Recurrir a la actuación continua para huir de cualquier posible percepción de la fragilidad es un mecanismo cada vez más utilizado por los jóvenes, y no tan jóvenes, a quienes el mercado les exige emprender, desplazarse, elaborar currículum variados, no detenerse nunca. La inmovilidad es sinónimo de angustia, la inhabitable habitación de Pascal, que refleja al hombre solo con su vacío de identidad estructural, es hoy más que nunca, imposible de soportar en un mundo hiperconectado, donde la identidad imaginaria, adherida a los modelos propuestos socialmente, sustituye a cualquier creación subjetiva.
Hombres y mujeres huecas, indiferentes al sufrimiento propio y ajeno, amorales, lánguidos, sin compromisos sociales ni lealtades personales, zombis, así son también los hiperadaptados al sistema. Hombres huecos, con sus cabezas llenas de aserrín, como les llamó Eliot, masa indiferenciada y pronta a cambiar de patrón, pues, invertebrados, carecen de puntos sólidos de referencia, y su peligrosa maleabilidad les permite cambiar de amo sin pudor. Clínica del vacío, ausencia de subjetividad, normopatía sin conflicto donde la angustia, cuando aparece, lo hace sin nombre ni representación, generalizada.
La particular constelación de los individuos contemporáneos en las relaciones afectivas, nos hace vincular la fantasía de invulnerabilidad a la huída de los afectos. Especialmente, el vínculo amoroso produce dinámicas nuevas, miedo al compromiso y amores de usar y tirar que hemos teorizado como Modelo Tinder (31) en irónico homenaje a la famosa aplicación de contactos. Las consecuencias que esta regulación nueva de los protocolos de conquista y del vínculo erótico ha comportado para las mujeres ha sido una rigurosa disciplina emocional que mutila y niega sus necesidades afectivas, y también su progresiva masculinización (32) para adaptarse a la propuesta afectiva hegemónica, más afín a la tradicional educación sentimental que el patriarcado asignó a los varones.

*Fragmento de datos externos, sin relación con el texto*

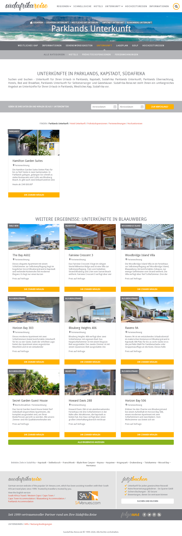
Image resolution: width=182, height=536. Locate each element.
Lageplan (122, 45)
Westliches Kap (28, 45)
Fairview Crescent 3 (81, 255)
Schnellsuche (82, 6)
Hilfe (26, 524)
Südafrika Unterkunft (57, 22)
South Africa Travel (17, 495)
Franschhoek (69, 462)
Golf (135, 45)
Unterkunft (114, 6)
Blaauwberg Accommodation (50, 498)
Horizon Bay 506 (135, 400)
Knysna (100, 462)
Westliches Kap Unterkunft (85, 22)
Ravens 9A (131, 328)
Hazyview (110, 462)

En otro orden de cosas, la omnipotencia se advierte también en el optimismo tecnológico que presenta como posible un mundo feliz, sin sufrimiento ni dolor, a costa -eso sí- de que sucumbamos a una radical homogenización, una muestra más de la fantasía de invulnerabilidad, en esta ocasión como negación colectiva de los límites del planeta.
La individualidad imperante muestra el éxito de una constelación psíquica identificada con la invulnerabilidad y deficitariamente vertebrada, lo que le permite una adaptación sin conflicto -facilitada por la disociación- a pulsiones contradictorias. Una individualidad que es adoptada por los hombres y mujeres contemporáneos para sobrevivir a la creciente incertidumbre que caracteriza al sistema neoliberal e inhumano que nos gobierna, a partir de la negación de la fragilidad, mediante la identificación con un self grandioso, invulnerable e invertebrado.
La resistencia a estas operaciones performativas de individuos iguales pasa por oponer a esa individualidad una subjetividad creativa y dinámica, vertebrada y frágil, apoyada en los vínculos y en el compromiso con los otros próximos.